Sally Olsen wrote:Isn't any textbook series an outline of how that publisher and author think language is learned? Just look at the chapter headings and the vocabulary lists. If you get a sample of each series from publishers you can get a pretty good overview of every theory of language acquisition there is with the exception of a some that have gone out of favour - those you would have to find in the libraries of universities who tend to keep old series like that - audiolingual method, Suggestipedia and so on.
Actually I think ESL textbooks in general are quite conservative and stick to a traditional structural syllabus, which is not exactly indicative of cutting edge theory. What about Task Based Teaching or Sociocultural theory? I think both these approaches are best found in teacher practice and AL theory rather than explicity laid out in textbooks for all to see.

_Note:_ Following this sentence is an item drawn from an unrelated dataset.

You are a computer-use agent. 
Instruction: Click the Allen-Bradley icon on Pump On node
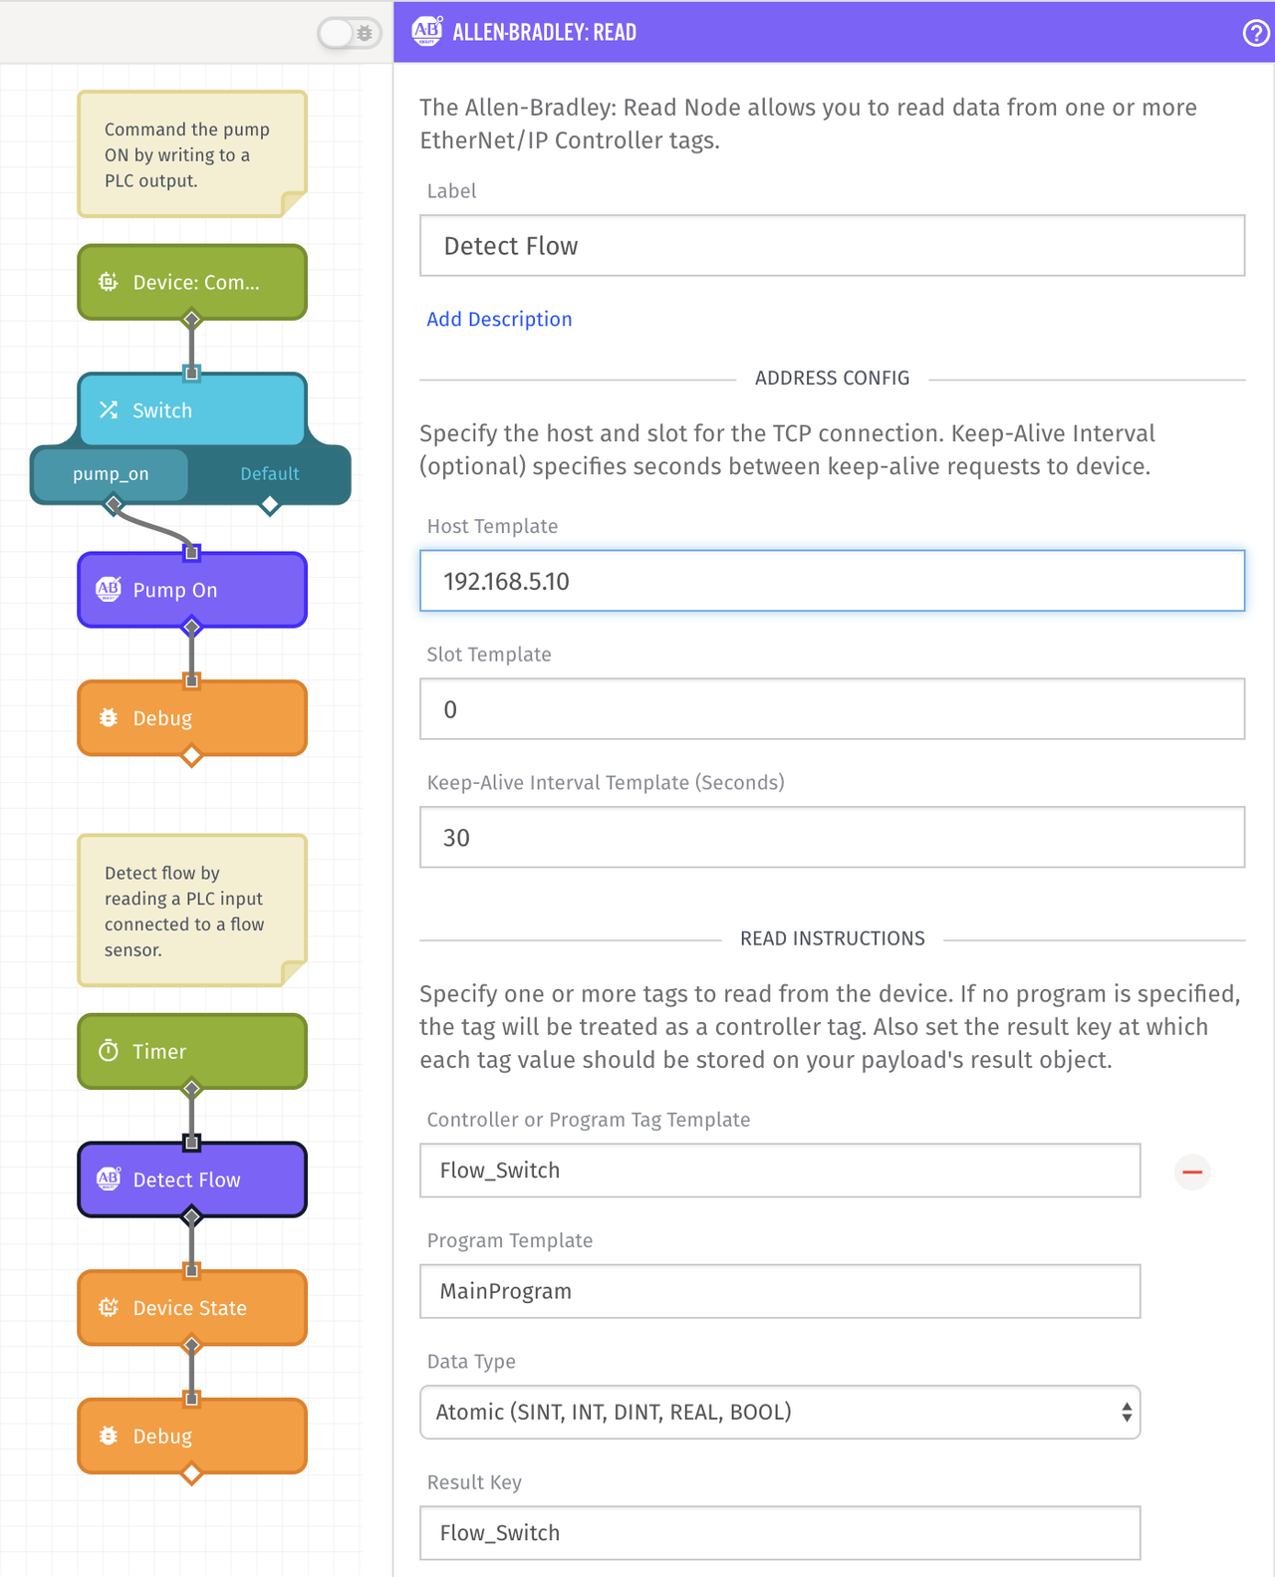click(x=109, y=590)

As for L2 theories of acquisition, you basically have the cognitive school which turns to psychology and uses the mind as computer with limited processing capability metaphor. Language is basically learnt like anything else through general cognitive processes. I think you can also place Connectionism here.

You have the generative school which posits an innate Language Acquistion Device specific to modern humans and turns to linguistics for its basic orientation. This traces back to Chomsky.

You have Sociocultural theory which is based on the ideas of Vygotsky and whose key concepts include participation, imitation and the Zone of Proximal Development. This theory is more ecological and perhaps explicitly pedagogical than the rest.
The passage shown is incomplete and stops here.